左からジ・アブソリュートリー・パーフェクト・ワン、渡辺淳之介。

──確かにWACK所属グループはアイドルらしからぬ破天荒な展開をしてきましたね。

ジブ アイドルという存在だけど、派手なプロモーションがあったり、ムチャクチャなことをやらされていて(笑)。でも曲が超カッコよくて、ライブが超エモい。「マジカミ」もそういう要素ありきで作れたらいいなと思っていたので、お願いさせていただきました。

──どういう形でオファーをしたんですか?

ジブ エイベックスさんにつながりのある方がいまして、BiSHさんがエイベックスからメジャーデビューするタイミングだったこともあり、WACKさんには直接連絡せずにエイベックスの方に「BiSHさんにオファーお願いできないですか?」と話を通してもらったんですけど、大人の事情で実現できなくて。ただBiSさん、GANG PARADEさんなどWACKのアーティストに共通するバイブスを感じていたので、どなたか可能なグループがいれば、ぜひともやってほしいという気持ちに変わりはなく、次はWACKさんに直接連絡してオファーしました。

渡辺 エイベックスの方たちは、18禁要素があるところを懸念していたんでしょうね。僕自身はあんまりそういう部分に関するアレルギーがないですけど。直接オファーをいただいた際に長文のメールが送られてきまして、熱意をもって連絡をいただけたことが僕自身うれしかったです。とりあえず1回話を聞いてみようと思いながら、「じゃあどのグループだったらできるんだろう?」と考えた末に提案させていただいたのがGANG PARADEでした。当時のGANG PARADEはなんでもやるイメージだったこともあって。

ギャンパレは今、一番勢いがある

──タイアップのオファーから3年半の間にギャンパレはメジャーデビューをするほど躍進しましたね。

渡辺 ちょっと開発が遅れていただいたおかげで(笑)。

ジブ ははは(笑)。

GANG PARADE

渡辺 非常にいいタイミングだと思いますよ。メジャーデビューもして、野音ワンマンも成功させて(参照:新生GANG PARADE、5年で到達した満員の日比谷野音ワンマンで新たなスタート切る)。今、一番勢いあるんで、オファーをいただいた当時よりすごくお得な条件だと思います(笑)。

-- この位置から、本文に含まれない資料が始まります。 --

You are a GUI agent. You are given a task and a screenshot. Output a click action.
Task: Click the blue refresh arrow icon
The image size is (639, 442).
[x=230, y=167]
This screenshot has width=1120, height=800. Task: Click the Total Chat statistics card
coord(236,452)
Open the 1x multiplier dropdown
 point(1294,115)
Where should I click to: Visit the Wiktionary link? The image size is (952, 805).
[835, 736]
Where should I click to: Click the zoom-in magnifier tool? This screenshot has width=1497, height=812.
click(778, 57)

ジブ 開発は遅れましたが、結果的にいいタイミングになってよかったです。

渡辺 タイアップ曲は楽しく制作させてもらいました。もともとWACKのグループを好きでいてもらっていたので、変なやり取りが発生することもなく楽しくやらせてもらった印象です。けっこう前に作った曲なのであんまり覚えてない部分もありますけど(笑)。

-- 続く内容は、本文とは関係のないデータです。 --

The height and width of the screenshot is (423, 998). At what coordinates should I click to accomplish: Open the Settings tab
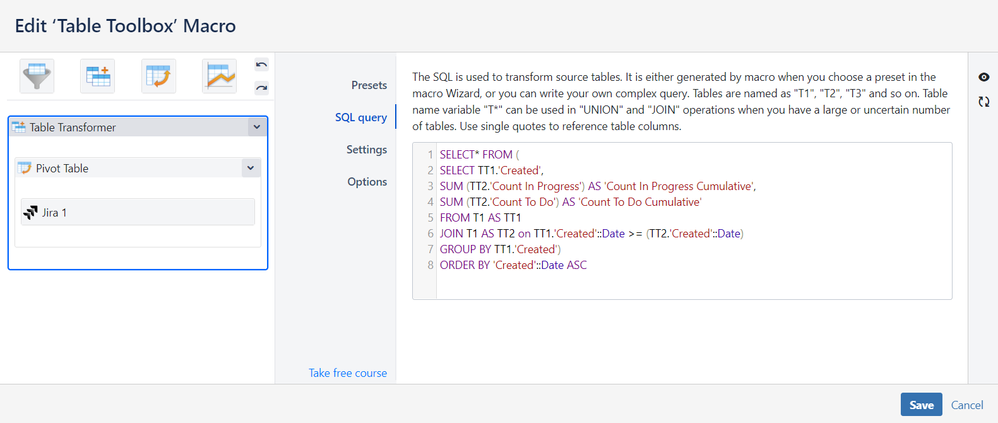[366, 150]
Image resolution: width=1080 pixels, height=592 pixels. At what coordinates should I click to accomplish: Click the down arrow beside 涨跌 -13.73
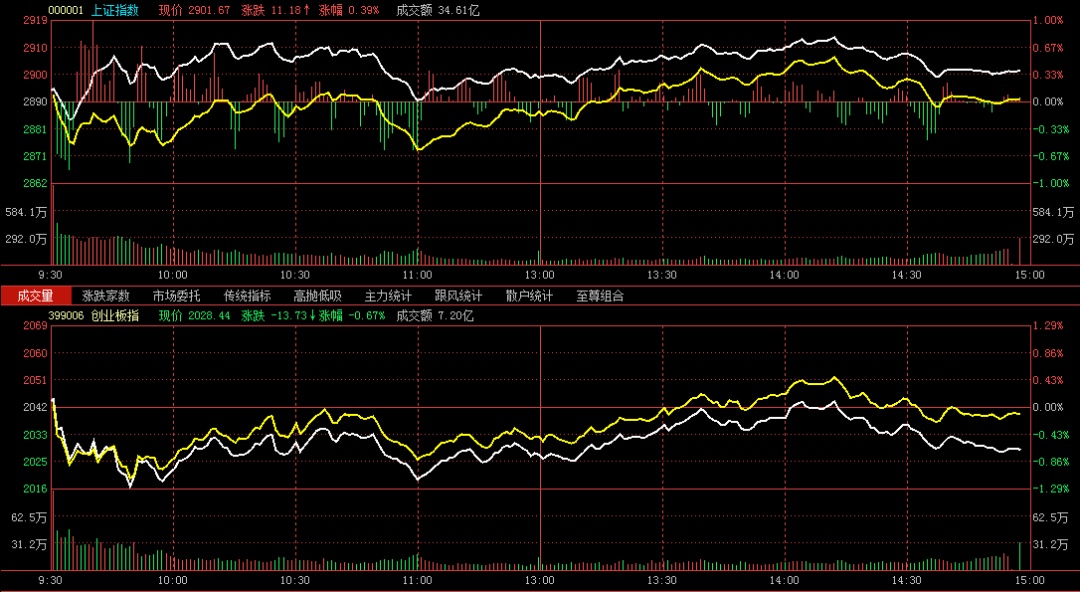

ジブ それこそレコーディングはEMPiREさんがデビューした時期だったと思うので、もう2年半以上前ですね。

渡辺 音楽業界におけるリリースタイミングって、1、2カ月後にリリースするという予定が決まってから曲ができて、発売という流れが多いんですけど、やっぱりゲームの開発って時間がかかるし大変だと思いました。忘れた頃にまたご連絡をいただいたこともあったし。

ジブ ははは(笑)。

渡辺 僕も「そういえばあの件ってどうなったんだろう?」なんて思う暇もなく動いているので、連絡が来て「あ!そうだそうだ!」と思い出すようなときもあって。ゲームは開発と同時にいろんなものが進んでいくと思うので大変だと思うんですけど、「マジカミ」は最初にお話いただいたコンセプトからほぼブレてないんですよ。

ジブ まったくブレてないです。

渡辺 もう最初に聞いた構想のまんまの感じで制作しているんで、すごいなって。仮に僕がプロデューサーで、ゲーム開発に3年間とか費やしていたら、やりたいことがどんどん変わっていきそうな感じがします。もうやっぱり18禁の部分はやめようとか(笑)。本当にジブさんのブレなさはすげーなと思いましたね。

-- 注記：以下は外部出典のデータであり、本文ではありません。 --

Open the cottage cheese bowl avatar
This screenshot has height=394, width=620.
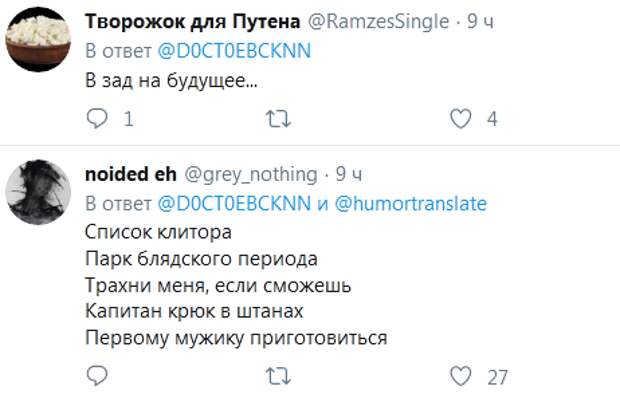point(38,39)
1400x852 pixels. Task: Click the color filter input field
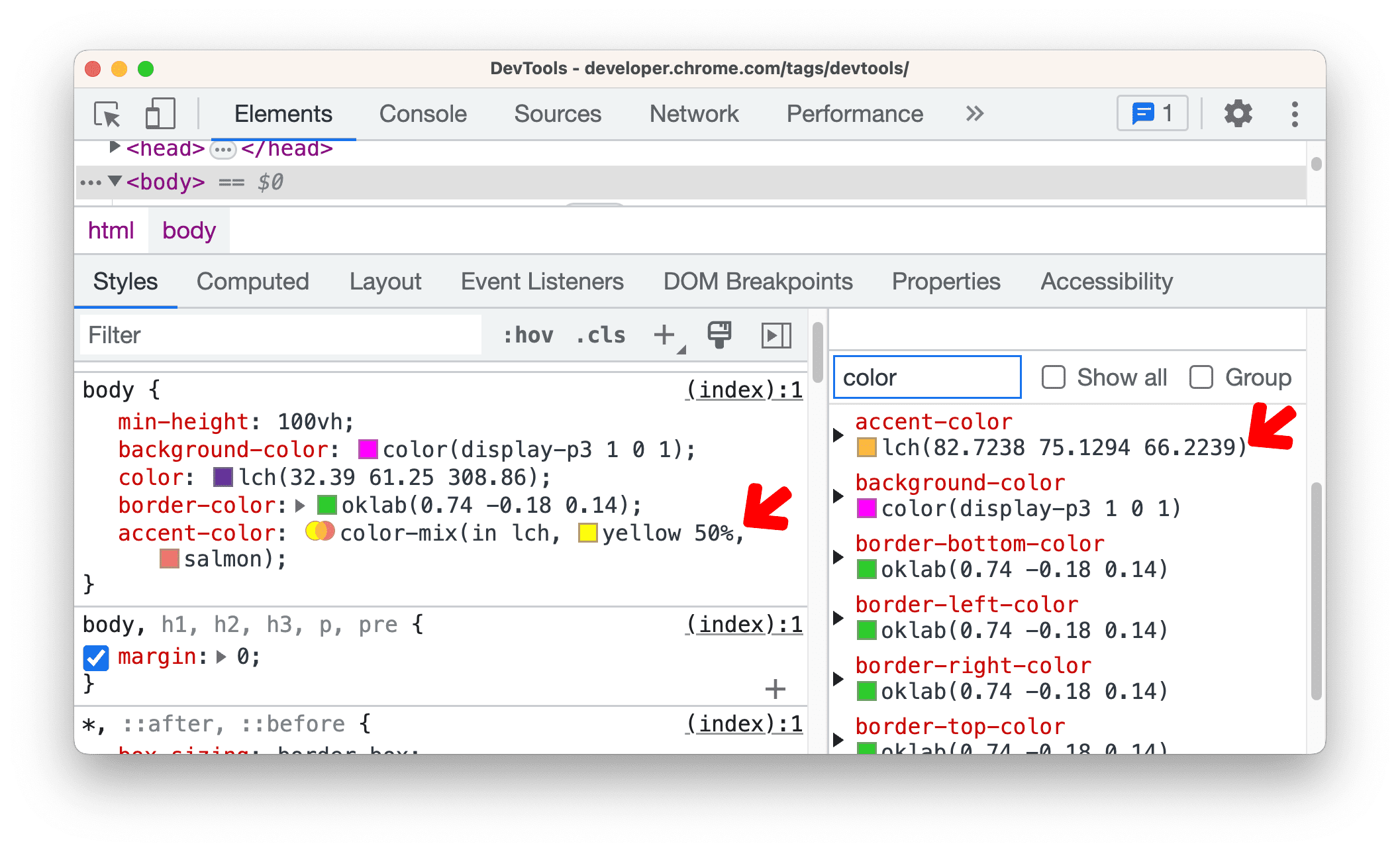point(921,378)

ジブ すごく細かいところでいうともちろん変更点はあるんですけど、大枠というか根幹は変わってないですね。

人生を変えるゲーム体験

──開発のスタート地点からブレていないという「マジカミ」のコンセプトについて聞かせてください。

ジブ 「ポップ&ロック」なゲームを作って、「人生を変える魔法少女体験」をユーザーに与えるというのがざっくりとしたコンセプトです。せっかく作るからには、プレイしてくれたユーザーさんに「このゲームに出会えてよかったな」と思ってもらいたいし、少しでも「影響を受けた」と感じてもらえるようなゲームにしたくて。ゲーム好きでも音楽ファンでも皆さんそんなふうに影響を受けた作品とかやコンテンツがあると思うんですけど、そういうものの1つになったらうれしいという意味で「人生を変える魔法少女体験」と言わせていただいています。ゲーム自体にももちろんそういう要素を詰め込んでいます。

──続いてゲームの概要の説明をお願いします。

ジブ 主人公と魔法少女の女の子たちが、抗えない世界の仕組みみたいなものに立ち向かっていくというのがストーリーの本筋になります。ゲームの中にいろんなことが起こりそうな可能性が散りばめられていて、いわゆる“世界線”みたいな概念の世界にギミックが盛り込まれています。なので「あったはずのできごとがなかったことになっている」と疑問が湧く部分があるのはもちろん、「自分の未来を変えられるかもしれない」という気持ちになる要素がたくさん出てきます。「キズナストーリー」というのがあって、例えばAちゃんと恋人という展開のシナリオだけじゃなくて、BちゃんバージョンCちゃんバージョンも用意していて、ゲームで特定のキャラクターをたくさん使っているとだんだん解放されていくシナリオになります。そこでは渋谷にいる元気な若い女の子という見た目なんですけど、誰にも話せない秘密とか、心に傷を負っているといった設定を魔法少女の子たちそれぞれに用意しています。乗り越えないといけない壁があって、それを乗り越える子もいますし、そうならない子もいる。自分の中でケジメを付ける子とか、女の子たちが自分自身で人生を変えていく展開も「キズナストーリー」の見どころの1つです。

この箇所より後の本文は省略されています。